Léon Blum, obra de Philippe Garel . |
Nos despertamos a la misma hora. Ella se levanta, prepara
el café, desayuna, se asea, se viste, y me da un beso de buenos días y de
despedida antes de salir. Oigo el ascensor. Me levanto enseguida y tomo un café
junto a la cristalera del balcón. Vivimos en la sexta planta del edificio en
arco que cierra el lado oeste de la plaza de Aligre. Miro primero arriba, los
tejados de París. Veo las dos altas chimeneas humeantes de la RATP, la empresa
de transportes públicos de la ciudad; el hotel Courtyard, junto a la estación
de Lyon; las luces intermitentes de la torre de Montparnasse, la corona
amarilla de la torre Eiffel; veo la torre Zamansky, y detrás de ella el
Panteón; veo también, más cerca, el pináculo de la iglesia de San Antonio de
los Quince Veinte. Miro luego hacia abajo, a la plaza de Aligre, con su mercado
cubierto a un lado, su pequeña oficina en el centro y el espacio abierto para
los tenderetes al otro. Desde las cinco y media los comerciantes van preparando
sus puestos, montados con caballetes y tableros sobre los que exponen la
mercadería: verduras y frutas a lo largo de la calle Aligre, que parte en dos
la plaza, y rastrillo de primera y segunda mano en los demás.
Solemos hacer el mismo camino cuando vamos al apartamento
de Paula para cuidar de nuestra nieta, Clara, que en diciembre cumplirá cuatro
meses. Dejamos atrás la plaza y los pregones de los vendedores y caminamos hacia
la calle Charles Baudelaire, a un lado del square Trousseau, que se abre desde
la calle del Faubourg de Saint-Antoine, donde tomamos dos pasajes -La Mano de Oro y Dalléry- para aparecer en la transitada y ruidosa avenida
Ledru-Rollin, que nos conduce hasta la plaza de Léon Blum. De ella arranca en
breve y empinada cuesta arriba la calle Camille Desmoulins, que se cruza con la
de Pétion, nuestro destino. Yo lo llamo “el camino de la libertad”. En él están
evocados personajes y acontecimientos históricos que traspasaron los límites de
la ciudad y alcanzaron repercusión internacional.
El siglo XVIII está representado por tres hombres que
vivieron aquí en París la Revolución Francesa de 1789, el marqués de Aligre y
los políticos Jerôme Pétion y Camille Desmoulins. El de Aligre (París, 1727)
□ □ □ □ □ □ □
QUÉ HACER:
En el texto sobre el paseo por París, cambia "Clara" por "Lucía" y reproduce el tramo que va desde "Solemos hacer el" hasta "alcanzaron repercusión internacional.".

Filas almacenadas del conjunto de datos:
□ □ □ □ □ □ □
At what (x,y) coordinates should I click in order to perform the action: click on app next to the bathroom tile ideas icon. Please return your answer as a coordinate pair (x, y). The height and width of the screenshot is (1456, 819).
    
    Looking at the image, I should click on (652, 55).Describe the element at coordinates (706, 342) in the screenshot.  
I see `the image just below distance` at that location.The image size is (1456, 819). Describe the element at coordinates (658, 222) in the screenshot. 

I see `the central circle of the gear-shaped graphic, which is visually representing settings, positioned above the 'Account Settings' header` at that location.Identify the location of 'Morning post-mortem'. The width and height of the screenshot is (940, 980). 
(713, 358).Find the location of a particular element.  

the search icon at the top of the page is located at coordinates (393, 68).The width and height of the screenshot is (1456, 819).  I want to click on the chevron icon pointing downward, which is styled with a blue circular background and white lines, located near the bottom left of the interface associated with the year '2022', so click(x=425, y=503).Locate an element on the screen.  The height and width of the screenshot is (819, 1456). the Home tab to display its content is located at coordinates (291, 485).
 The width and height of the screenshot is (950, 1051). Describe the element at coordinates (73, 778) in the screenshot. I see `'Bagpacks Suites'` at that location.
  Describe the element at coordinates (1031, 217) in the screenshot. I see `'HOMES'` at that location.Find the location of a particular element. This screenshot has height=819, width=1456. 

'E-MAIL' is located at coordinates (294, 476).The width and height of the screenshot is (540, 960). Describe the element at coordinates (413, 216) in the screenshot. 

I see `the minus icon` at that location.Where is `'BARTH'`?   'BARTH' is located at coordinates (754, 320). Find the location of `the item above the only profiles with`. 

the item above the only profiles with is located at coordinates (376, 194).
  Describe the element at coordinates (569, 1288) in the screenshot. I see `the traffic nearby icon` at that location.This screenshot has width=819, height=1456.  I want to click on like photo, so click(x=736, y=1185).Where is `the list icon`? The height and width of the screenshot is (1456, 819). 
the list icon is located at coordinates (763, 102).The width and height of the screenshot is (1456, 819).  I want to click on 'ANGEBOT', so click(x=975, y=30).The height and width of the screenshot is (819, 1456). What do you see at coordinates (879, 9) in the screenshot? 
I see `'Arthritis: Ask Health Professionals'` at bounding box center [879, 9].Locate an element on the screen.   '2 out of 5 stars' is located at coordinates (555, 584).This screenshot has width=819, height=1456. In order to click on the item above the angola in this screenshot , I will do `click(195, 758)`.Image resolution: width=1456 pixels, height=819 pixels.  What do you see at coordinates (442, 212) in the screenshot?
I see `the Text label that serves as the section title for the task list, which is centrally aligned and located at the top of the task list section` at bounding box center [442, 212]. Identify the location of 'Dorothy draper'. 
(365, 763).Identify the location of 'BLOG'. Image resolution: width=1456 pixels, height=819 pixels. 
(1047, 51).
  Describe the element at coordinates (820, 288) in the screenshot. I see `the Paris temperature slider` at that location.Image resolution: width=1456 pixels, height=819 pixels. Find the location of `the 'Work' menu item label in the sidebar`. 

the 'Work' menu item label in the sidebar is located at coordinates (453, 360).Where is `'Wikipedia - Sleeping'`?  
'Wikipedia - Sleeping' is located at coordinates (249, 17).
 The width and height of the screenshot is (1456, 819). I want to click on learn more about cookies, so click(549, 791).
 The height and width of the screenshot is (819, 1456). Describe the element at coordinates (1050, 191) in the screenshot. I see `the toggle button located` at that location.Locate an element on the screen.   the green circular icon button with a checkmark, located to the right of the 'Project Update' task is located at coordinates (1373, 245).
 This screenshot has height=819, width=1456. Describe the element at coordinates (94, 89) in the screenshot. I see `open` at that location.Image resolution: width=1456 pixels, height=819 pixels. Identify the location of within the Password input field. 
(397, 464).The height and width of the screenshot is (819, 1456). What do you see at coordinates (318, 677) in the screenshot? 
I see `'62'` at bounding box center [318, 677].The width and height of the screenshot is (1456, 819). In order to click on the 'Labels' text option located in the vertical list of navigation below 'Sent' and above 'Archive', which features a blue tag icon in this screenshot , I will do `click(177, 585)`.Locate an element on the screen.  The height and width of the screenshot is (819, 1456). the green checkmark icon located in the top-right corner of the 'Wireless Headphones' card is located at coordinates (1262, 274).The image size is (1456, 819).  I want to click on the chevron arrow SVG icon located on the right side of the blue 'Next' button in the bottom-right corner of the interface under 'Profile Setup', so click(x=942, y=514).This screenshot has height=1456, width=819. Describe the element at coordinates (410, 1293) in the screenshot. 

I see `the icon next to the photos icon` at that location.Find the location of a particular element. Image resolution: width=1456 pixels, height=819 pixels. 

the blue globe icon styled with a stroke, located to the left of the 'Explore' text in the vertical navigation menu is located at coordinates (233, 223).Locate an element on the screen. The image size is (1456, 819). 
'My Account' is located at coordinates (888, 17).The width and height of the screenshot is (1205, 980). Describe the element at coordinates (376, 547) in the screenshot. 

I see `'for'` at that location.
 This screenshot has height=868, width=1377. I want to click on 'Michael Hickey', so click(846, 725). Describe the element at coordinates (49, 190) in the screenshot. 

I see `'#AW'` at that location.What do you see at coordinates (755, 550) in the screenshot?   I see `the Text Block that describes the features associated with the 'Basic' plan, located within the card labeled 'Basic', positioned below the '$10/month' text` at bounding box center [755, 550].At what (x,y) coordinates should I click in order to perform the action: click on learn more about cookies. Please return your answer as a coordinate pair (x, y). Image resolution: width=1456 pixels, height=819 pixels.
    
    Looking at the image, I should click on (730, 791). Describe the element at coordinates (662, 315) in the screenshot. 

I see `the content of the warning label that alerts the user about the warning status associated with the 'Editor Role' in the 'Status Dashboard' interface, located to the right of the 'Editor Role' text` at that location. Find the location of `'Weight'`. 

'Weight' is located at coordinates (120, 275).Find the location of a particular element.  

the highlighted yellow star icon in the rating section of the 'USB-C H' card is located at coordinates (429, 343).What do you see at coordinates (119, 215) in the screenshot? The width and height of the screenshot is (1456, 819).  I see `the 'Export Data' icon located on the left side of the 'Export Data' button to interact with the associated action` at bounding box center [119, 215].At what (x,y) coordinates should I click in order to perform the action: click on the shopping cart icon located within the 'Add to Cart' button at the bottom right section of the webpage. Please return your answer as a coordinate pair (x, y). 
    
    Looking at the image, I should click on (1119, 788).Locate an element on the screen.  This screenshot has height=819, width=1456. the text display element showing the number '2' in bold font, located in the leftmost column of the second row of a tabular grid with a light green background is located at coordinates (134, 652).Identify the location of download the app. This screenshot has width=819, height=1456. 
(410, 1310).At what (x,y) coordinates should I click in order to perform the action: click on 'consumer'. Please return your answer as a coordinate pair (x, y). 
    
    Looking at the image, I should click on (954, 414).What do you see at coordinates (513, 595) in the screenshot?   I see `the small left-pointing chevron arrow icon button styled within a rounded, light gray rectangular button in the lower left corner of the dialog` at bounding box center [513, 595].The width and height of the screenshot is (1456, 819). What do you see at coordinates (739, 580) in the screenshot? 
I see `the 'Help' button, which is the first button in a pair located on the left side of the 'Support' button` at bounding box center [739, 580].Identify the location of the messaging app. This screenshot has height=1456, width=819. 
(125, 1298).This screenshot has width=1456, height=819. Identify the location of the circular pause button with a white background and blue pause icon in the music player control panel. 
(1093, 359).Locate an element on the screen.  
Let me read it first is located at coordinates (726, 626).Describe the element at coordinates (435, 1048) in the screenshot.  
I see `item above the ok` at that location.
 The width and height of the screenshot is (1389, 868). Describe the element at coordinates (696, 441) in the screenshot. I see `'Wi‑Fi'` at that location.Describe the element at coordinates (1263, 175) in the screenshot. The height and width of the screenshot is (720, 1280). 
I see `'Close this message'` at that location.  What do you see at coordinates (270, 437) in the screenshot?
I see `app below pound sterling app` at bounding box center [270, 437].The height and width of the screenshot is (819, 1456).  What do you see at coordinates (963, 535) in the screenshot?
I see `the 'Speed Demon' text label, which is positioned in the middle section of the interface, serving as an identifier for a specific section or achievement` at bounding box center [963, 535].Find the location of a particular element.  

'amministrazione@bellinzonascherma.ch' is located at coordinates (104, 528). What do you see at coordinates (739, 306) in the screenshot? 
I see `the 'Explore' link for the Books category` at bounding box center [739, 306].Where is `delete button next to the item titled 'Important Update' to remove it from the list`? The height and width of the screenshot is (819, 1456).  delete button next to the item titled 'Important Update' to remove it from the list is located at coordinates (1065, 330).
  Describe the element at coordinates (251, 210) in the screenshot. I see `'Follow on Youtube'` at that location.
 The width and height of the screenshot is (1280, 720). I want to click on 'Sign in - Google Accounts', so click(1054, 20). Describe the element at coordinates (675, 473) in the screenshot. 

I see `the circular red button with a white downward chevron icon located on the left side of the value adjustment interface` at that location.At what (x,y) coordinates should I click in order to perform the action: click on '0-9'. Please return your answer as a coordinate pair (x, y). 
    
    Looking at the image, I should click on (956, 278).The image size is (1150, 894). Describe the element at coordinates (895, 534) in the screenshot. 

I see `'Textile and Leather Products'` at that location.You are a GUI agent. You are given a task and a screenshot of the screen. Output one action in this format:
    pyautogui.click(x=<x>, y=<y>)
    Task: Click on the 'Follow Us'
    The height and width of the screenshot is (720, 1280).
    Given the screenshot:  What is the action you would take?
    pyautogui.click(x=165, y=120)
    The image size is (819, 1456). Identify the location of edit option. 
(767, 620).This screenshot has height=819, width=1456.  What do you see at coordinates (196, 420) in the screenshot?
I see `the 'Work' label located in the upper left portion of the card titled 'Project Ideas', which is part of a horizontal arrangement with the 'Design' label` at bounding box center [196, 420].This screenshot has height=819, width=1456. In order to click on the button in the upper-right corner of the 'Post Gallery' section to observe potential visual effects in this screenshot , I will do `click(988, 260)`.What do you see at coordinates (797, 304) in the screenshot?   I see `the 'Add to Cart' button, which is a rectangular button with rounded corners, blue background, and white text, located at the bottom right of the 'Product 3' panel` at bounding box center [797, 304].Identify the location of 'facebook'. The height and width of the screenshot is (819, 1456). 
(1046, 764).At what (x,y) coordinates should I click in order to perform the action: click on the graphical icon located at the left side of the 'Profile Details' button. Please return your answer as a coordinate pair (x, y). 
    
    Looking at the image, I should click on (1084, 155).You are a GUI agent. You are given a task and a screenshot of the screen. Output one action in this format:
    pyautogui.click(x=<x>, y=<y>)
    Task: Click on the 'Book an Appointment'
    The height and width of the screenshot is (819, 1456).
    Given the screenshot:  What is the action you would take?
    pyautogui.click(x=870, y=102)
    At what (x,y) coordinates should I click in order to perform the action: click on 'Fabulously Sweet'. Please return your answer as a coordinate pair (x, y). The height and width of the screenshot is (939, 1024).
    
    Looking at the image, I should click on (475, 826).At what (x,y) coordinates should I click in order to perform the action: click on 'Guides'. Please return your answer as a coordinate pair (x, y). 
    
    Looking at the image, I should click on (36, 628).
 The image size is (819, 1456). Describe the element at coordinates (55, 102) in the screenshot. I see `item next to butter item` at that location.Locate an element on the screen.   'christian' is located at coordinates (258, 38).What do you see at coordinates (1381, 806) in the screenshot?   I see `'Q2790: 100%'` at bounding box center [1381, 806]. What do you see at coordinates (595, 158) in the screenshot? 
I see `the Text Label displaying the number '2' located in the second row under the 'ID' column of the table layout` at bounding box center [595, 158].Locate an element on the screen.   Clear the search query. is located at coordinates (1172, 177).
□ □ □ □ □ □ □
RESPUESTA COMPLETA:
Solemos hacer el mismo camino cuando vamos al apartamento
de Paula para cuidar de nuestra nieta, Lucía, que en diciembre cumplirá cuatro
meses. Dejamos atrás la plaza y los pregones de los vendedores y caminamos hacia
la calle Charles Baudelaire, a un lado del square Trousseau, que se abre desde
la calle del Faubourg de Saint-Antoine, donde tomamos dos pasajes -La Mano de Oro y Dalléry- para aparecer en la transitada y ruidosa avenida
Ledru-Rollin, que nos conduce hasta la plaza de Léon Blum. De ella arranca en
breve y empinada cuesta arriba la calle Camille Desmoulins, que se cruza con la
de Pétion, nuestro destino. Yo lo llamo “el camino de la libertad”. En él están
evocados personajes y acontecimientos históricos que traspasaron los límites de
la ciudad y alcanzaron repercusión internacional.